Dear Friends of "Dial Daily Bread,"
We're told to love our enemies (Luke 6:35), but how can we love someone who is difficult, and unpleasant to be around? Maybe a better way to ask the question is, How can we learn to like such a person? Or does God expect us to?
We don't want empty pretense. Acting nice to someone's face when deep inside you dislike the person isn't being like Jesus.
A good example is Mary Magdalene--possessed by "seven devils" (Mark 16:9). We know that Jesus understood the secret irritant that she had experienced. Therefore He knew that her being mean and bitter was not what she really wanted to be deep down. In fact, she had lost control and was actually saying and doing things that she herself detested. That's what it means to be "possessed." The devil--no, seven devils--had made her a captive.

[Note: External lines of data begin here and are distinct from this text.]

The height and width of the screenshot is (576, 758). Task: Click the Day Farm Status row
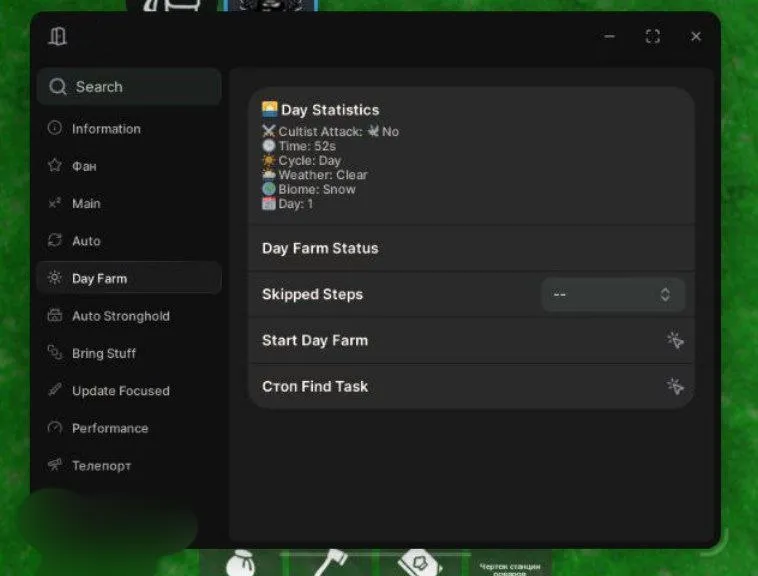471,249
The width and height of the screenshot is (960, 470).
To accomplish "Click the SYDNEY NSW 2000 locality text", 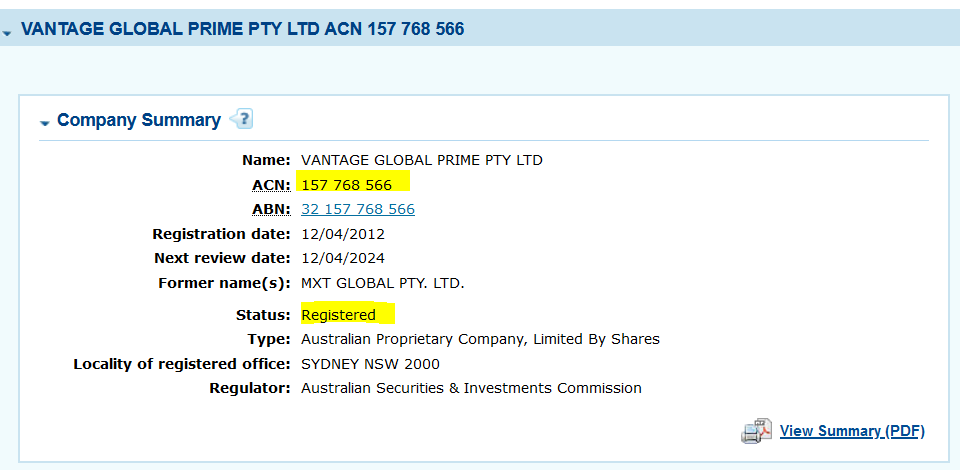I will click(x=370, y=364).
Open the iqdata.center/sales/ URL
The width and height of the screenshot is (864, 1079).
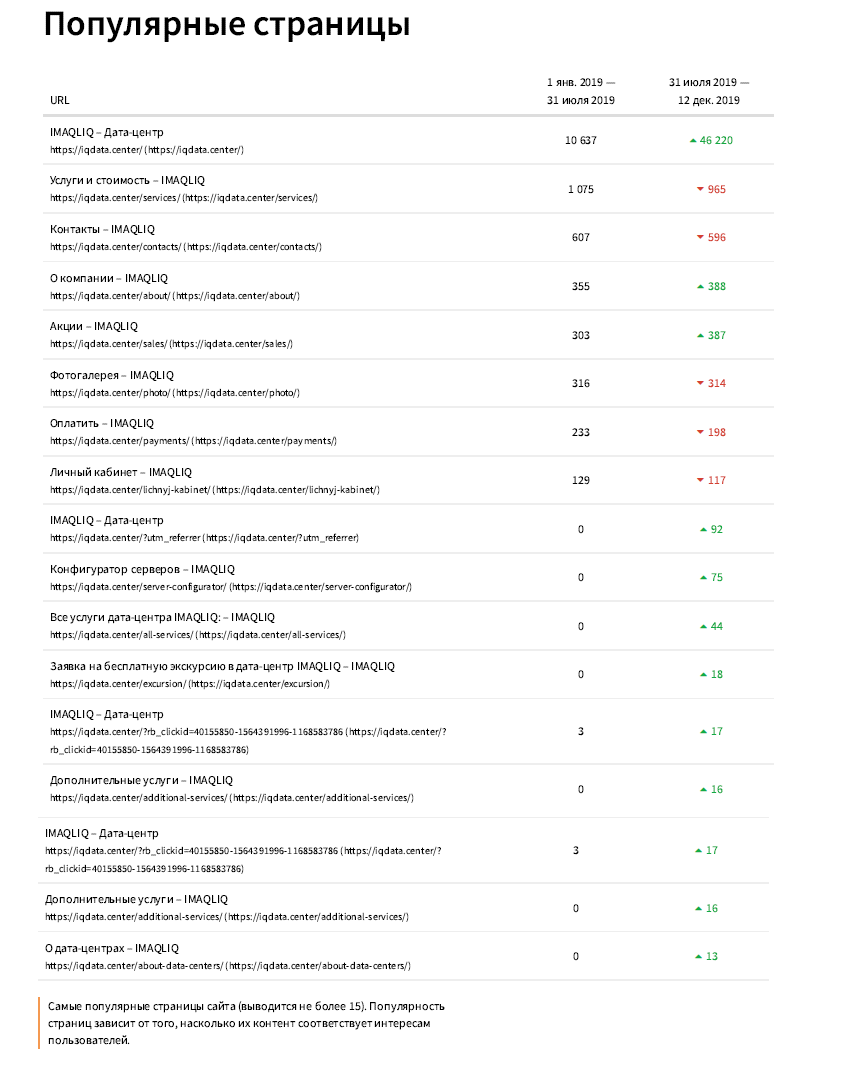click(x=171, y=343)
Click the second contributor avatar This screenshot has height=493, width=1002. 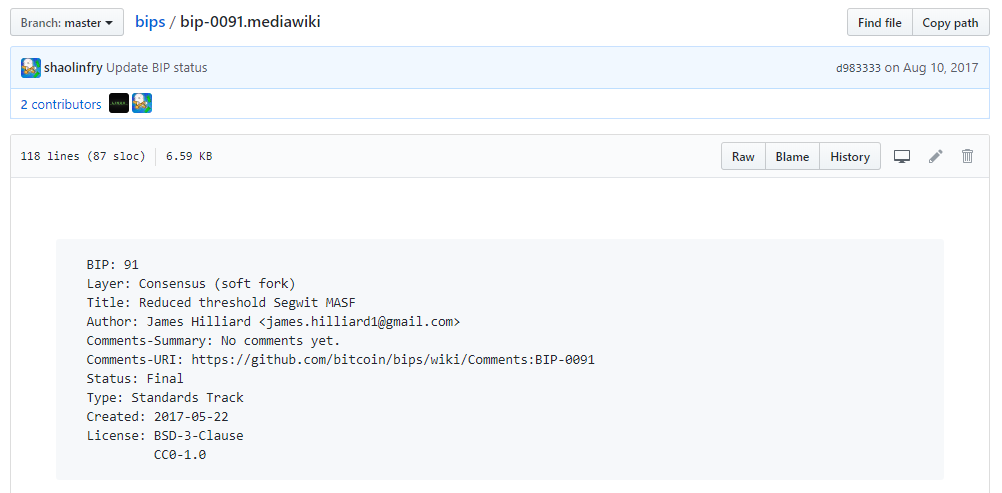[x=142, y=104]
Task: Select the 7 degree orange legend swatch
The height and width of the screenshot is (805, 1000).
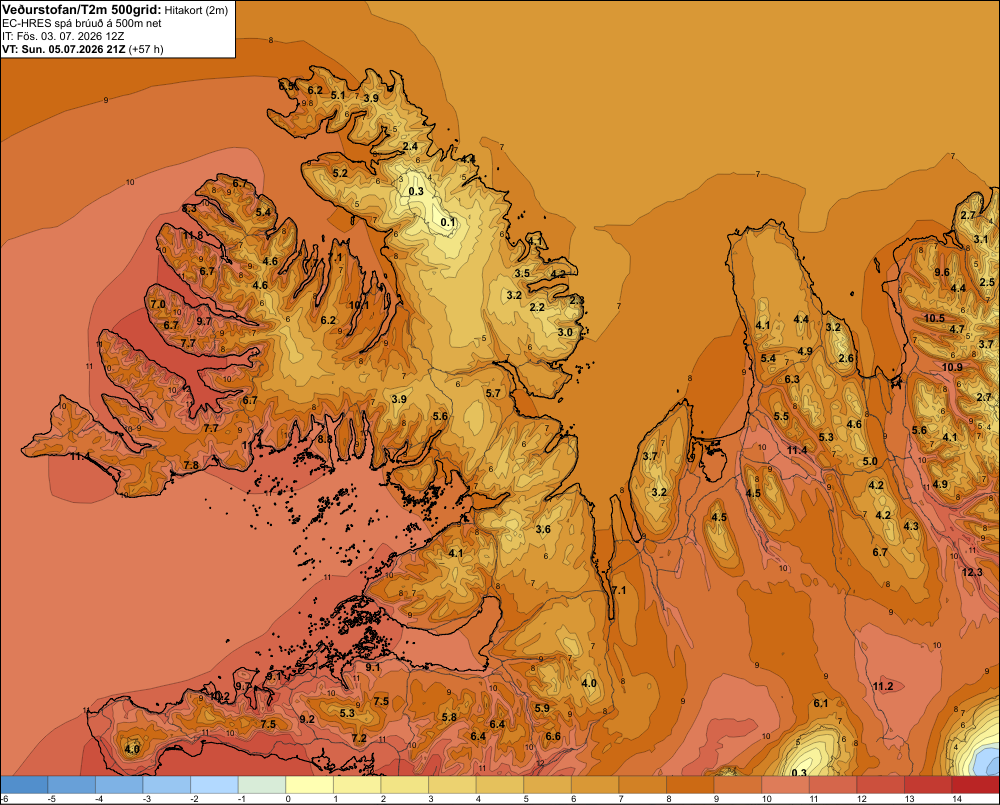Action: (642, 785)
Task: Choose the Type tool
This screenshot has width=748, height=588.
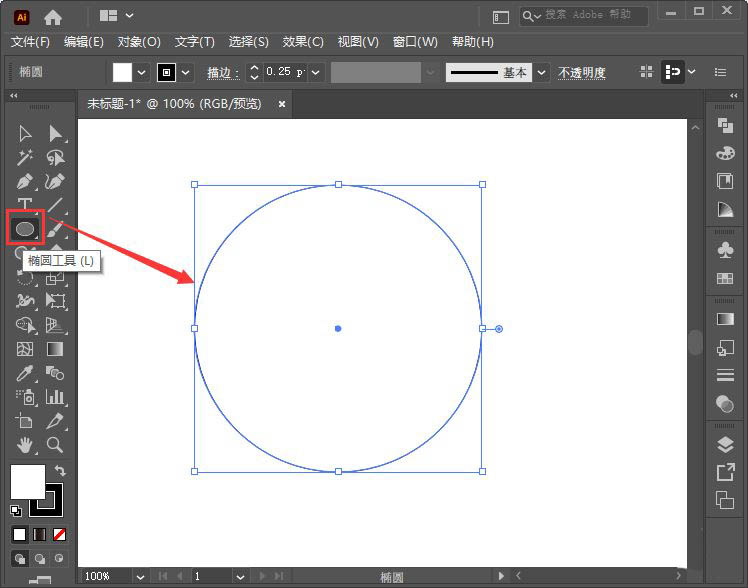Action: coord(25,206)
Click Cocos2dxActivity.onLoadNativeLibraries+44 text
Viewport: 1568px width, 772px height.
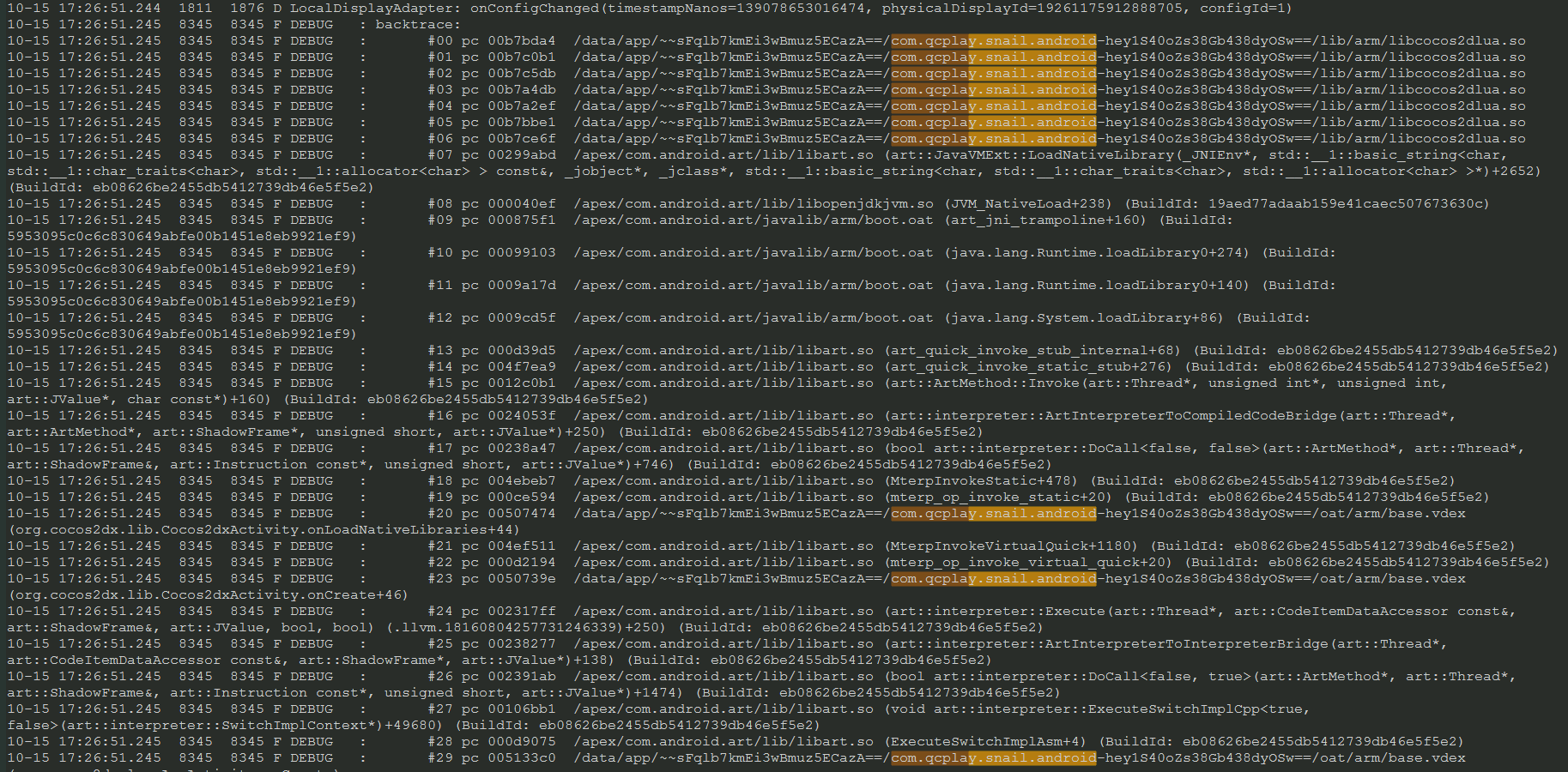click(x=264, y=529)
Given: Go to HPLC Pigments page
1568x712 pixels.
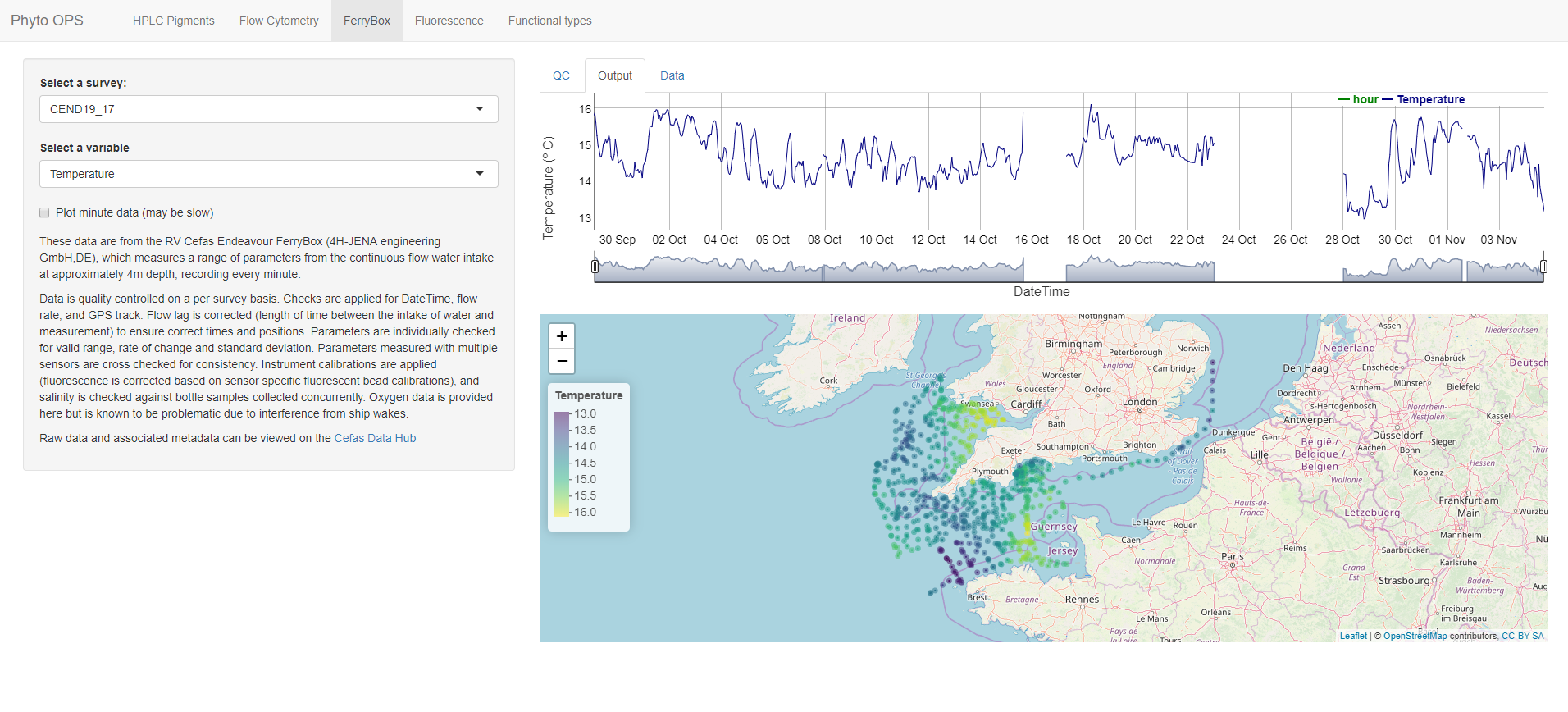Looking at the screenshot, I should [x=173, y=21].
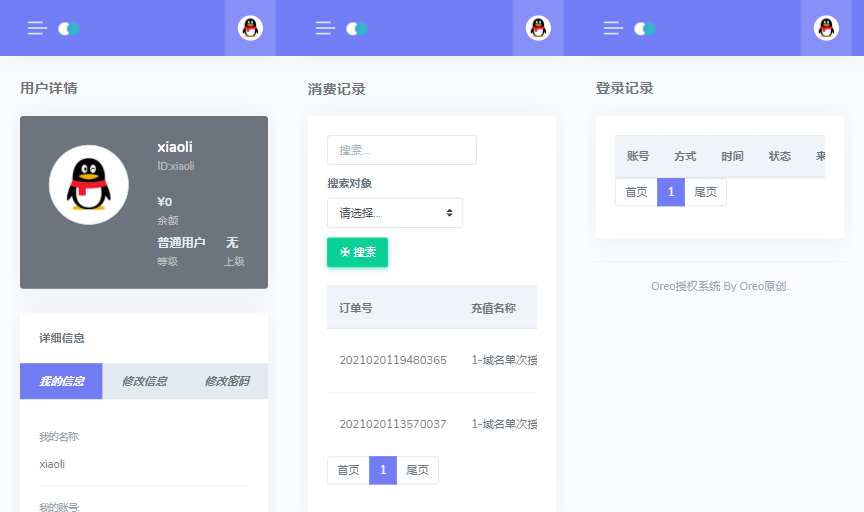Click the large xiaoli profile penguin picture
864x512 pixels.
pyautogui.click(x=89, y=185)
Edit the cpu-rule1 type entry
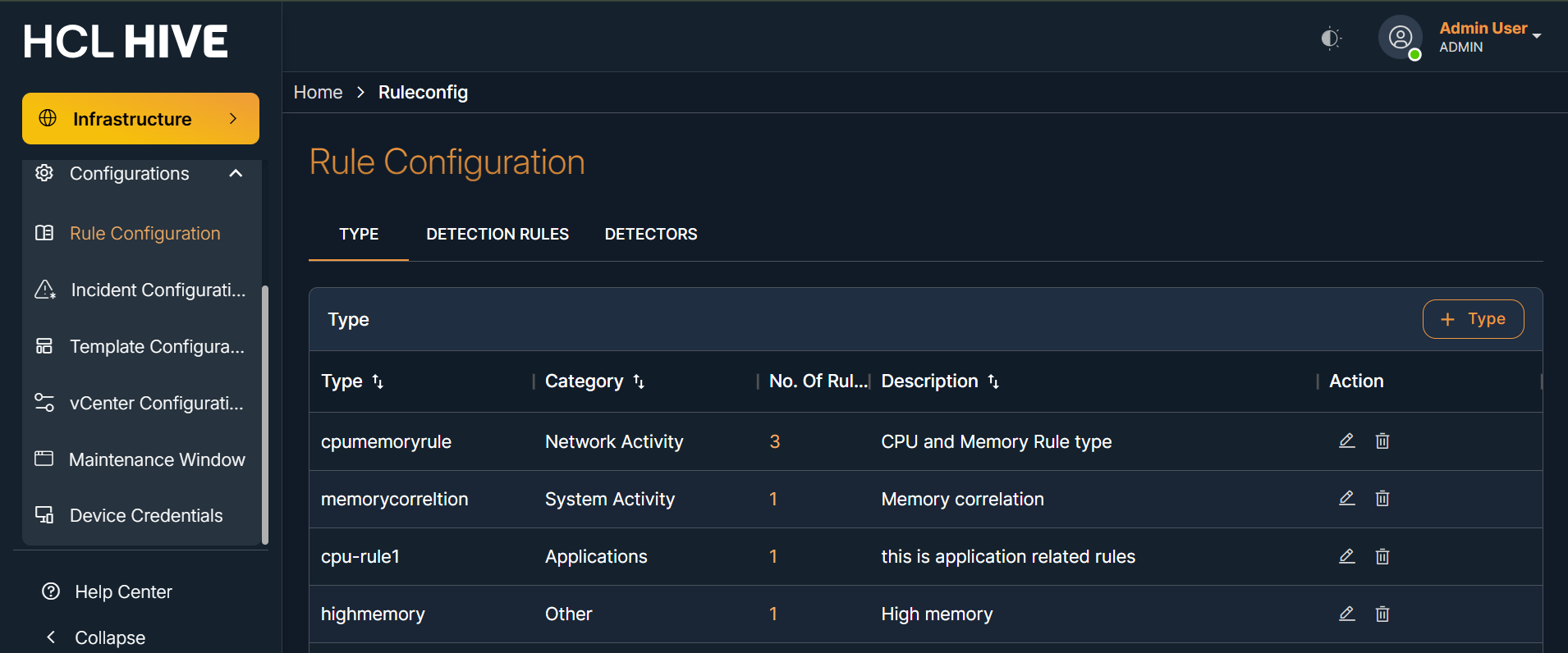 1346,556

You probably would have a hard time finding anyone more difficult to be near than Mary Magdalene. When Jesus met her, He understood that someone had treated her unfairly, had driven her to desperation, and had overwhelmed her with the temptation to be resentful, which she could not handle. Jesus actually put Himself in her place (that's what He has done for each of us). In fact, when He had been baptized by John the Baptist He truly took our guilt upon Himself, took the experience of repentance in our behalf.
In this simple process of becoming one of us, Jesus found the key to unlock Mary's prison door. And in so doing He transformed her into a lovable person! Maybe that's a key we need to discover.
--Robert J. Wieland
From the "Dial Daily Bread" Archive: June 24, 2003.